I wasn't particularly pleased when I first found out that Rayman Raving Rabbids, originally an interesting-sounding platformer, was being morphed into a party game. The original concept involved using the Wii Remote and Nunchuck as pseudo-fists, and it had the potential to be rather exciting indeed, as opposed to being just another party game. I'm very pleased to say that, in many ways, Rayman is much more than just another party game.

Rayman Raving Rabbids Screenshot
Tenacious little shits
The most noticable feature of Rayman, upon booting it up, is the bizarre humour and storyline. The entirely trivial plot revolves around evil rabbits kidnapping Rayman and his frog-like chums, resulting in you having to battle your way through various mini-games in order to escape with your fellow prisoners. The rabbits are simutaneously hilarious and disturbing, and most of the games are so absurdly weird that you can't help but laugh. For example, one of the games requires you to pull worryingly jovial worms out of the rotting, hideous teeth of a bunny - if you fail to rip them out in time, you are rewarded with a disgusting close-up of the worms slithering back into the gums. I had no idea the French could be so funny.
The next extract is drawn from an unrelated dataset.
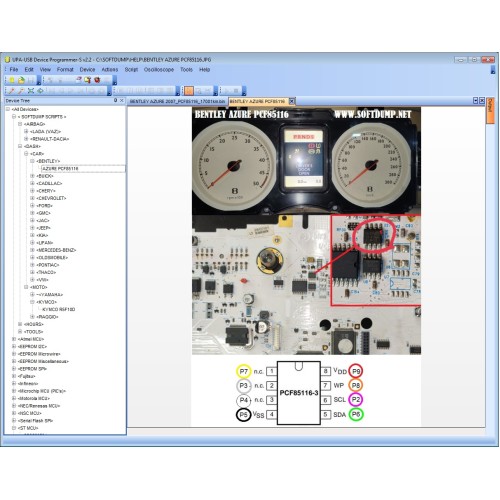
Task: Click the yellow document copy toolbar icon
Action: coord(87,80)
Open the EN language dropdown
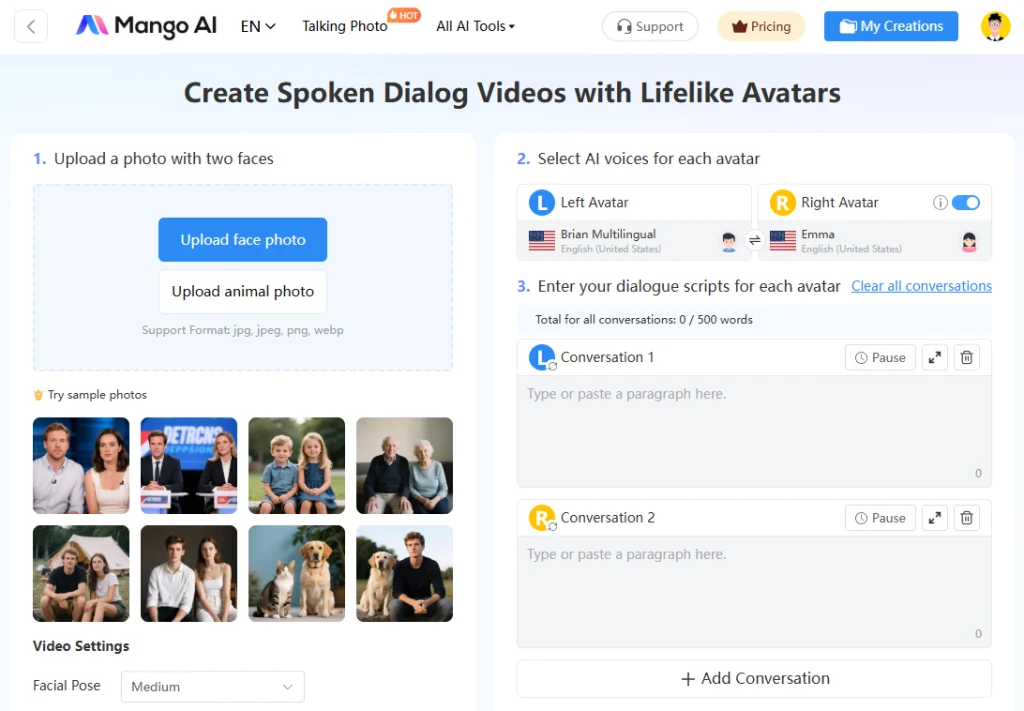Screen dimensions: 1024x711 [258, 26]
In many ways, Rayman excels, and is an excellent showcase for Wii. The controls for most of the games are absolutely perfect, most notably the 'on-rails' shooting sections - think Time Crisis, but with the bullets substituted for plungers. The control system is fantastic, and makes full use of the nunchuck and the Wii remote. Aiming is a positive joy, and your actions have consequences - you can shoot down a bridge, detonate mines, and even activate ghetto blasters to get the bunnies dancing, allowing you to summarily execute them. Other developers should take note - Michael Ansel's team at Ubisoft France could very well have illustrated a genre that Wii is perfectly suited for.

Whilst some of the games are graphically fairly simple, one game stands out particularly - the skydiving game. The graphics are some of the best we've seen from Wii, with a seemingly unlimited draw distance and a marvellous sense of scale as you topple from the sky right down to the ground. The mountainous landscape looks suitably epic, and little touches such as rabbits dangling from UFOs and runaway trains add a touch of comedy. The only graphical letdown in the game is in the 'Story mode' hub - the animated rabbits in the crowd look incredibly ropey.

The other games are also very imaginatively designed. In the main 'Story Mode,' the games are divided up into categories, ranging from the surprisingly addictive disco dancing to smashing rabbits on the head with a spade. There are far too many games to go into here, but nearly all of them are entertaining, challenging, and very often physically exhausting. Whilst the story mode is somewhat tedious, featuring uncessary, repetitive cutscenes, the multiplayer-enabled 'Score mode' is excellent fun, particularly in a group.

As a game, Rayman is definitely best enjoyed with friends. 'Story mode' took us a matter of hours to beat with 100%, and whilst there are unlockable bonus videos and other content in 'Score mode,' the game won't present too much of a challenge for those with enough bloody-mindedness to get on with it. Some of the games do seem brain-clenchingly difficult at first, but it's usually a matter of perseverance before they can be beaten. The real appeal of the game, is the multiplayer. It's genuinely fun to compete against your friends, and thanks to the nature of a lot of the minigames there is not a great margin for error.

After considerable play, Rayman may start to collect dust on your shelf until the next oppurtunity to play in a group comes along. There is only so much of beating your own score any gamer can take, and whilst the games do exhibit a large amount of sadistic charm, they simply don't have the replay value unless you have a friend to compete with. Despite this, Rayman has made me laugh more than any game I've played in recent years, and the sublime execution and presentation of the game makes it worth the price.

The verdict:

Insane humour, some disturbingly innovative ideas, and an overwhelming sense of fun make Rayman.. rather silly. But worth it. Check it out.